> _TASK REQUIREMENTS_: For the material below, return exactly the lines starting at the line containing "Task: Click Generate New Key button" and ending at the line containing "Given: Reset zoom via the 153% indicator", both ends included, and no others.

> _SUPPLIED INFORMATION_:

□ □ □ □ □ □ □

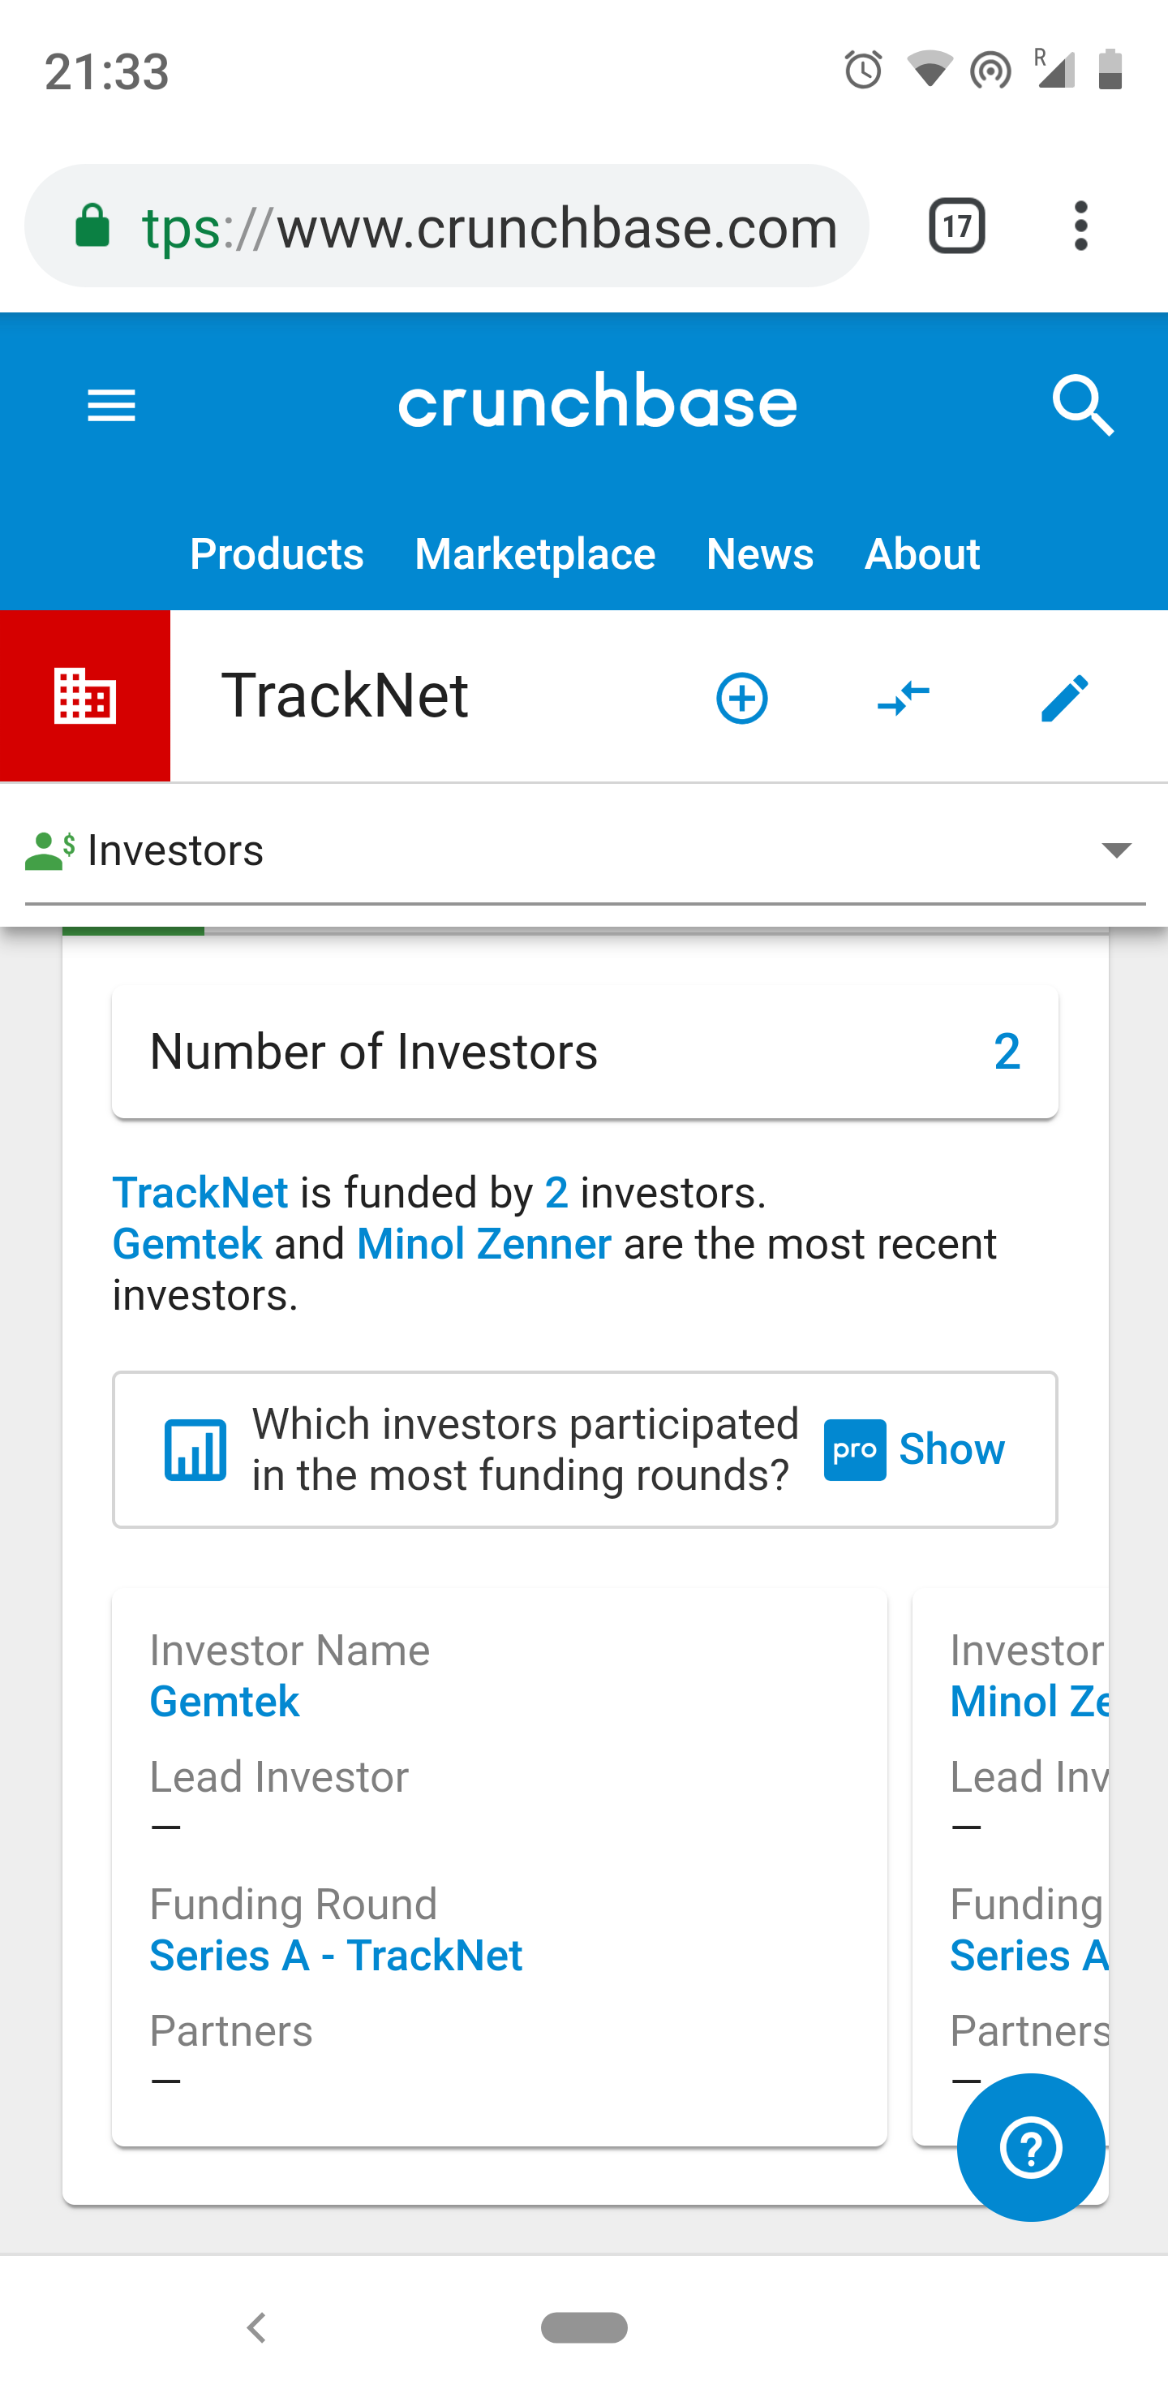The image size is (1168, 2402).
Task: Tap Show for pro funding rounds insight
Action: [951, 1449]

□ □ □ □ □ □ □

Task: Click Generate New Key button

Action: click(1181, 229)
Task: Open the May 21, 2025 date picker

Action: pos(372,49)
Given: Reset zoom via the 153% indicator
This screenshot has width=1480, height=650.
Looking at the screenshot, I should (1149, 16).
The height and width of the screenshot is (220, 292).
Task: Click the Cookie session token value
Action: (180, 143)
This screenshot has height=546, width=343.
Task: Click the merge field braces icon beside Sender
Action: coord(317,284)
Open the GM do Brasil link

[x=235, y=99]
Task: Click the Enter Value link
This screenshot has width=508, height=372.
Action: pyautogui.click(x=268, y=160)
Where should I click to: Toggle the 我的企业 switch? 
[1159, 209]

□ □ □ □ □ □ □

> _RESULT FOR THIS TASK_:
Task: Click Generate New Key button

Action: click(1181, 229)
Task: Open the May 21, 2025 date picker

Action: pos(372,49)
Given: Reset zoom via the 153% indicator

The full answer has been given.